To do: Retype all of the following lines exactly.

━━━━━━━━

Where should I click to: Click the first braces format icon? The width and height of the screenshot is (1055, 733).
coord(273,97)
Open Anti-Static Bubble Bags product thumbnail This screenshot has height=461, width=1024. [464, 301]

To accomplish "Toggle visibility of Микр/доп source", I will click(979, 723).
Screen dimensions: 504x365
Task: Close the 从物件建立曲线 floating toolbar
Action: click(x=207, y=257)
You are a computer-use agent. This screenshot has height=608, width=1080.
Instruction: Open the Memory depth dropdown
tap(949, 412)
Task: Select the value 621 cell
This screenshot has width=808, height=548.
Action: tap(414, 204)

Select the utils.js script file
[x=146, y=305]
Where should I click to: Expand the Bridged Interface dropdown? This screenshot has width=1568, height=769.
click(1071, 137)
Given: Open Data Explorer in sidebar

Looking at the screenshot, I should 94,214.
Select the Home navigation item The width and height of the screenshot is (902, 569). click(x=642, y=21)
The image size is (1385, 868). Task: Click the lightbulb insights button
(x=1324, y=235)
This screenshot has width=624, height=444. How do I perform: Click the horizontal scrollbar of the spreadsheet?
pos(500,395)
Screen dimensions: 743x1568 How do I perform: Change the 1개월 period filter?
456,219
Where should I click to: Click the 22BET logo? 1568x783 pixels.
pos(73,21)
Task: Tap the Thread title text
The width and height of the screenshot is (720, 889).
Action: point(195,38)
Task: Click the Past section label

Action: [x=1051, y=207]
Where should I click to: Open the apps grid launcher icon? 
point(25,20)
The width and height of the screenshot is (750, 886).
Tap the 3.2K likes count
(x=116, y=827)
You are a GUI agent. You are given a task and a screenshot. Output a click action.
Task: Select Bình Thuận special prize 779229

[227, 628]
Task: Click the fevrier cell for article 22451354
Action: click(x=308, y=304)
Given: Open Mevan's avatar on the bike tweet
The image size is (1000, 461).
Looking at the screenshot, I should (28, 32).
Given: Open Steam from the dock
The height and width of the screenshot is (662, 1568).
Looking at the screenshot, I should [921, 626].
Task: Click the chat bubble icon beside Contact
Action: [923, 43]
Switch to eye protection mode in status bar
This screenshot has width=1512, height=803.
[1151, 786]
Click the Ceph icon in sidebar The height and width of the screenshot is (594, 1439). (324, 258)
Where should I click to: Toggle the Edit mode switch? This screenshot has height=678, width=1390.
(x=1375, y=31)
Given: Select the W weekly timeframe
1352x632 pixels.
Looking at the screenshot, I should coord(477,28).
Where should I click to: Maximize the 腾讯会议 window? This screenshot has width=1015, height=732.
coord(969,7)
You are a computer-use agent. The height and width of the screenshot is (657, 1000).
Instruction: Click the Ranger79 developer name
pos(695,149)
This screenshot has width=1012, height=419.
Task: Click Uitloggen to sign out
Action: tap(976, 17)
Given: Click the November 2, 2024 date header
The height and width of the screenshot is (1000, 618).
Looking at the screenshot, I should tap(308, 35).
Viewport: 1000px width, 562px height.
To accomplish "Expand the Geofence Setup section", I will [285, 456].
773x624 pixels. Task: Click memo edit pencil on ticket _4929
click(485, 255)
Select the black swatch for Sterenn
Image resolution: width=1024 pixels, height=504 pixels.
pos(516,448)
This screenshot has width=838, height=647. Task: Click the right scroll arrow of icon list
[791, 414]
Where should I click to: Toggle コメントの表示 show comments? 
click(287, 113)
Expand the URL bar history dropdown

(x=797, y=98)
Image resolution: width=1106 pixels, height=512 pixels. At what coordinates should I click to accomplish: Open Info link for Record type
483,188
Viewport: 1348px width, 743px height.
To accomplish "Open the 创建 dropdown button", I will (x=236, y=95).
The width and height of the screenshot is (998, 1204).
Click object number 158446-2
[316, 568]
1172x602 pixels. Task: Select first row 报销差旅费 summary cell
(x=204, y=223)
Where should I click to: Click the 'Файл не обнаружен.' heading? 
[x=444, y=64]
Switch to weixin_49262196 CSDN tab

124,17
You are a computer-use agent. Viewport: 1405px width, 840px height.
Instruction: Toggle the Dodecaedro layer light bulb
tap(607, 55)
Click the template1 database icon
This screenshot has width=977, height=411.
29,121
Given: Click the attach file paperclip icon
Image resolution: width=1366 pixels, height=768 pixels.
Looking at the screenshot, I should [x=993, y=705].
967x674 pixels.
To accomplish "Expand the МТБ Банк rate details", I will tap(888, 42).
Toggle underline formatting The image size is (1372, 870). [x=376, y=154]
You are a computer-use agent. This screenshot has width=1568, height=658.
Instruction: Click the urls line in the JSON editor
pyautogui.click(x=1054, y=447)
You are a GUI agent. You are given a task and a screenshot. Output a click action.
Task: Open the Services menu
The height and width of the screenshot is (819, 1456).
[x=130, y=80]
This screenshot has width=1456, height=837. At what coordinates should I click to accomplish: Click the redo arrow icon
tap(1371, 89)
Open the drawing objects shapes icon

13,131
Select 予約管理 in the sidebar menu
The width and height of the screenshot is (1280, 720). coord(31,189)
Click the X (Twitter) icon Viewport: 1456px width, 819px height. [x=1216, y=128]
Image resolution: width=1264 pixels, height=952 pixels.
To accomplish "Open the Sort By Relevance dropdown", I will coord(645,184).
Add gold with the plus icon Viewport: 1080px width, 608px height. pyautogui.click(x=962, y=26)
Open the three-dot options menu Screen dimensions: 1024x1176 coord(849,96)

━━━━━━━━

Solution for this task:
Where should I click to: Click the first braces format icon? The width and height of the screenshot is (1055, 733).
coord(273,97)
Open Anti-Static Bubble Bags product thumbnail This screenshot has height=461, width=1024. [464, 301]

To accomplish "Toggle visibility of Микр/доп source", I will click(979, 723).
Screen dimensions: 504x365
Task: Close the 从物件建立曲线 floating toolbar
Action: click(x=207, y=257)
You are a computer-use agent. This screenshot has height=608, width=1080.
Instruction: Open the Memory depth dropdown
tap(949, 412)
Task: Select the value 621 cell
This screenshot has width=808, height=548.
Action: tap(414, 204)

Select the utils.js script file
[x=146, y=305]
Where should I click to: Expand the Bridged Interface dropdown? This screenshot has width=1568, height=769.
click(1071, 137)
Given: Open Data Explorer in sidebar

Looking at the screenshot, I should 94,214.
Select the Home navigation item The width and height of the screenshot is (902, 569). click(x=642, y=21)
The image size is (1385, 868). Task: Click the lightbulb insights button
(x=1324, y=235)
This screenshot has width=624, height=444. How do I perform: Click the horizontal scrollbar of the spreadsheet?
pos(500,395)
Screen dimensions: 743x1568 How do I perform: Change the 1개월 period filter?
456,219
Where should I click to: Click the 22BET logo? 1568x783 pixels.
pos(73,21)
Task: Tap the Thread title text
The width and height of the screenshot is (720, 889).
Action: point(195,38)
Task: Click the Past section label

Action: [x=1051, y=207]
Where should I click to: Open the apps grid launcher icon? 
point(25,20)
The width and height of the screenshot is (750, 886).
Tap the 3.2K likes count
(x=116, y=827)
You are a GUI agent. You are given a task and a screenshot. Output a click action.
Task: Select Bình Thuận special prize 779229

[227, 628]
Task: Click the fevrier cell for article 22451354
Action: click(x=308, y=304)
Given: Open Mevan's avatar on the bike tweet
The image size is (1000, 461).
Looking at the screenshot, I should (28, 32).
Given: Open Steam from the dock
The height and width of the screenshot is (662, 1568).
Looking at the screenshot, I should [921, 626].
Task: Click the chat bubble icon beside Contact
Action: [923, 43]
Switch to eye protection mode in status bar
This screenshot has width=1512, height=803.
[1151, 786]
Click the Ceph icon in sidebar The height and width of the screenshot is (594, 1439). (324, 258)
Where should I click to: Toggle the Edit mode switch? This screenshot has height=678, width=1390.
(x=1375, y=31)
Given: Select the W weekly timeframe
1352x632 pixels.
Looking at the screenshot, I should coord(477,28).
Where should I click to: Maximize the 腾讯会议 window? This screenshot has width=1015, height=732.
coord(969,7)
You are a computer-use agent. The height and width of the screenshot is (657, 1000).
Instruction: Click the Ranger79 developer name
pos(695,149)
This screenshot has width=1012, height=419.
Task: Click Uitloggen to sign out
Action: tap(976, 17)
Given: Click the November 2, 2024 date header
The height and width of the screenshot is (1000, 618).
Looking at the screenshot, I should tap(308, 35).
Viewport: 1000px width, 562px height.
To accomplish "Expand the Geofence Setup section", I will [285, 456].
773x624 pixels. Task: Click memo edit pencil on ticket _4929
click(485, 255)
Select the black swatch for Sterenn
Image resolution: width=1024 pixels, height=504 pixels.
pos(516,448)
This screenshot has width=838, height=647. Task: Click the right scroll arrow of icon list
[791, 414]
Where should I click to: Toggle コメントの表示 show comments? 
click(287, 113)
Expand the URL bar history dropdown

(x=797, y=98)
Image resolution: width=1106 pixels, height=512 pixels. At what coordinates should I click to accomplish: Open Info link for Record type
483,188
Viewport: 1348px width, 743px height.
To accomplish "Open the 创建 dropdown button", I will (x=236, y=95).
The width and height of the screenshot is (998, 1204).
Click object number 158446-2
[316, 568]
1172x602 pixels. Task: Select first row 报销差旅费 summary cell
(x=204, y=223)
Where should I click to: Click the 'Файл не обнаружен.' heading? 
[x=444, y=64]
Switch to weixin_49262196 CSDN tab

124,17
You are a computer-use agent. Viewport: 1405px width, 840px height.
Instruction: Toggle the Dodecaedro layer light bulb
tap(607, 55)
Click the template1 database icon
This screenshot has width=977, height=411.
29,121
Given: Click the attach file paperclip icon
Image resolution: width=1366 pixels, height=768 pixels.
Looking at the screenshot, I should [x=993, y=705].
967x674 pixels.
To accomplish "Expand the МТБ Банк rate details", I will tap(888, 42).
Toggle underline formatting The image size is (1372, 870). [x=376, y=154]
You are a computer-use agent. This screenshot has width=1568, height=658.
Instruction: Click the urls line in the JSON editor
pyautogui.click(x=1054, y=447)
You are a GUI agent. You are given a task and a screenshot. Output a click action.
Task: Open the Services menu
The height and width of the screenshot is (819, 1456).
[x=130, y=80]
This screenshot has width=1456, height=837. At what coordinates should I click to accomplish: Click the redo arrow icon
tap(1371, 89)
Open the drawing objects shapes icon

13,131
Select 予約管理 in the sidebar menu
The width and height of the screenshot is (1280, 720). coord(31,189)
Click the X (Twitter) icon Viewport: 1456px width, 819px height. [x=1216, y=128]
Image resolution: width=1264 pixels, height=952 pixels.
To accomplish "Open the Sort By Relevance dropdown", I will coord(645,184).
Add gold with the plus icon Viewport: 1080px width, 608px height. pyautogui.click(x=962, y=26)
Open the three-dot options menu Screen dimensions: 1024x1176 coord(849,96)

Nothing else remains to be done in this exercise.